- Work instructions
For the listing below, print exactly the lines from the line with "Datenschutzerklärung (276, 115)" to the line with "Alle ablehnen (209, 168)", both included, and nothing beyond them.

- Provided records
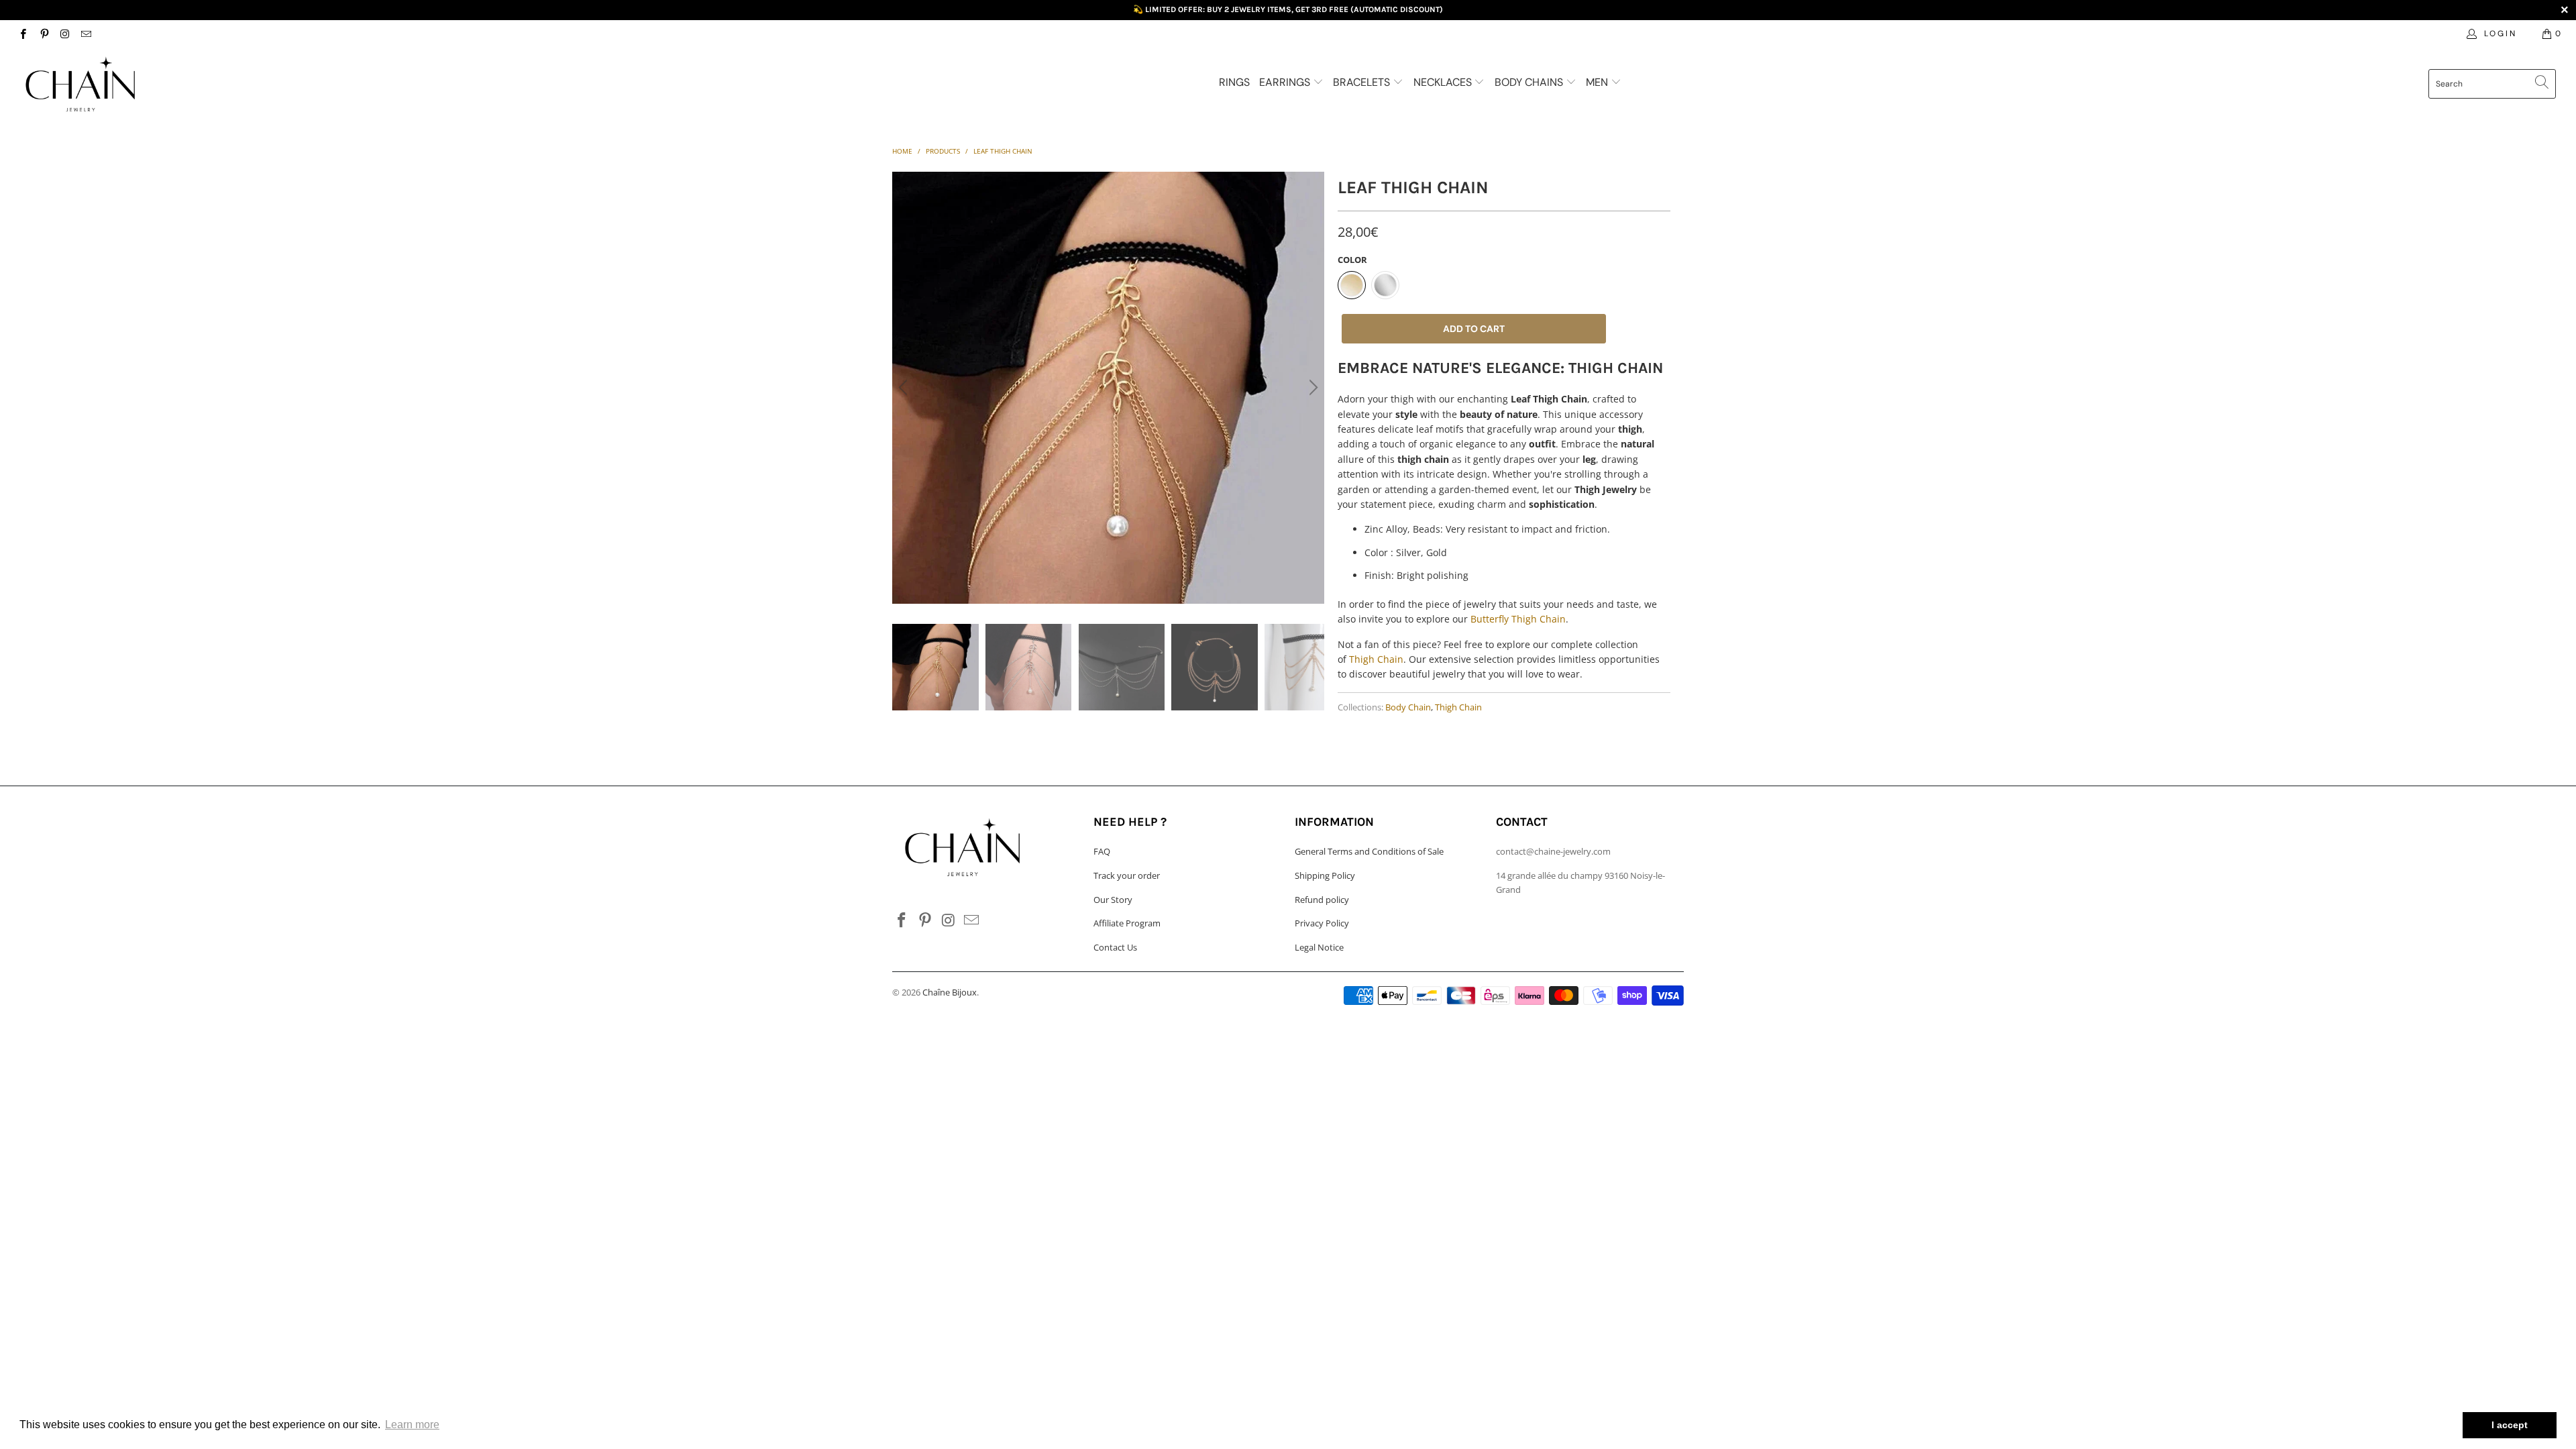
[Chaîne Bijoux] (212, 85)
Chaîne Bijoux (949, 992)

* * *

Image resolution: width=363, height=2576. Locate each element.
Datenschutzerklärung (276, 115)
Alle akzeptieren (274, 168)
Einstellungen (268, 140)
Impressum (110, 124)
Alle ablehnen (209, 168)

- Output below
Datenschutzerklärung (276, 115)
Alle akzeptieren (274, 168)
Einstellungen (268, 140)
Impressum (110, 124)
Alle ablehnen (209, 168)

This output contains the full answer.